Context
BrightDesk sells an AI support assistant for B2B SaaS teams. A customer reports that the assistant is "not giving the expected results" on their help-center and policy documents, but the complaint is vague: some answers are wrong, some are incomplete, and some seem slow.
Constraints
- p95 latency must stay under 2,500ms
- Cost ceiling: $0.03 per request and $25K/month at current traffic
- Hallucination rate must be below 2% on customer-visible answers
- Prompt injection success rate must be below 0.5%
- The customer requires citations for factual answers and no leakage across tenants
Available Resources
- 120K customer documents across help articles, PDFs, release notes, and internal policy pages
- Existing RAG stack: chunking, embeddings, hybrid search, reranker, and a GPT-4/Claude-class generation model
- 5K production traces with query, retrieved chunks, model output, latency, cost, and user feedback
- Support tickets tagged as "bad answer," "missing context," or "slow"

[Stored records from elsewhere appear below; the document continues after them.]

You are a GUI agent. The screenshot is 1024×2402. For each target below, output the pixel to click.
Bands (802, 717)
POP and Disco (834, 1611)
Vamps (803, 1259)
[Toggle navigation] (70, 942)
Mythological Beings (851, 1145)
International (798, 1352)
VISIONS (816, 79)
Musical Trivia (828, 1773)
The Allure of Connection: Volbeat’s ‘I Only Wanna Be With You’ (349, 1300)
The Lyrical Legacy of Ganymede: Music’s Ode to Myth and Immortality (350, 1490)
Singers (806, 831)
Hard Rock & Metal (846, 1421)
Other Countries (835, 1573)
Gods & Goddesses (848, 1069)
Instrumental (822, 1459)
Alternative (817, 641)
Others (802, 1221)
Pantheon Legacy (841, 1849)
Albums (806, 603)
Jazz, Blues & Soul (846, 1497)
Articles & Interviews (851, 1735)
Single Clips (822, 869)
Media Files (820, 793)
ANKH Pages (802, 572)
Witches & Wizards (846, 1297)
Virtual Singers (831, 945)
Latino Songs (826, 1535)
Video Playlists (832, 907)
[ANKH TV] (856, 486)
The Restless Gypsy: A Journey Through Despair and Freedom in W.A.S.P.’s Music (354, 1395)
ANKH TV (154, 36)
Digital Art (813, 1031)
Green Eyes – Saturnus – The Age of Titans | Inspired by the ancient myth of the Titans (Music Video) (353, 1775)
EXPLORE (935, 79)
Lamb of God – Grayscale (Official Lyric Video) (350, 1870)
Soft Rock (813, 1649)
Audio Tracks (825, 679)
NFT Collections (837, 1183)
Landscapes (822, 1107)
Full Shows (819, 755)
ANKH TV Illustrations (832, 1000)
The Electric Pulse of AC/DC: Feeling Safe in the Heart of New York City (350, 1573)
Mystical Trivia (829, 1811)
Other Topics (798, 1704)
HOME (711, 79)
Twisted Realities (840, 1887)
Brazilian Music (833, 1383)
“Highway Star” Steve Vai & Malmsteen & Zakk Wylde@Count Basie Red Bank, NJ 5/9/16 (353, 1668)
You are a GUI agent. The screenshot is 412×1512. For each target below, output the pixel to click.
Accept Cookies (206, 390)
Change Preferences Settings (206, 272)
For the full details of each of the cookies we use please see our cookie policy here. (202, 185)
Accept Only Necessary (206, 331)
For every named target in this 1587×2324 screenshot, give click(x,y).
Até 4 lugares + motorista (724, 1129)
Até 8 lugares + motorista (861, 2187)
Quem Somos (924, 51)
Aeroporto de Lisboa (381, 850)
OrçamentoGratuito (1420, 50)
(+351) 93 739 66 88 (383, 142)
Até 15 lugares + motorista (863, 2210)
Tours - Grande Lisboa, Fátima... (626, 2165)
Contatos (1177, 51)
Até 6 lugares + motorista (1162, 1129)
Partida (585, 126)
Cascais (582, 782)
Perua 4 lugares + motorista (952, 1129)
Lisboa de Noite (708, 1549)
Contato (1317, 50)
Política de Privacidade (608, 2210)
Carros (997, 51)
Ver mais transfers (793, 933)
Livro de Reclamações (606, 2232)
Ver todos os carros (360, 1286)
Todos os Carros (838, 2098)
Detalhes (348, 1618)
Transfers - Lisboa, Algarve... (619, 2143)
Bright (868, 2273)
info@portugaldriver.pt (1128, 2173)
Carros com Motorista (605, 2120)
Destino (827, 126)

- Ability to run offline evals and limited online A/B tests
Task
- Propose a step-by-step investigation plan to determine whether the issue is caused by retrieval quality, prompt design, model behavior, document quality, safety failures, or latency/cost tradeoffs.
- Define the offline and online evaluation framework you would use before changing the architecture, including golden sets, segmentation, hallucination measurement, and prompt-injection testing.
- Design the target RAG architecture and prompt changes you would recommend if the root cause is confirmed, including citation behavior and refusal rules.
- Explain how you would quantify and prioritize fixes under the stated latency and cost ceilings.
- Identify the main failure modes you would monitor in production and how you would mitigate them safely.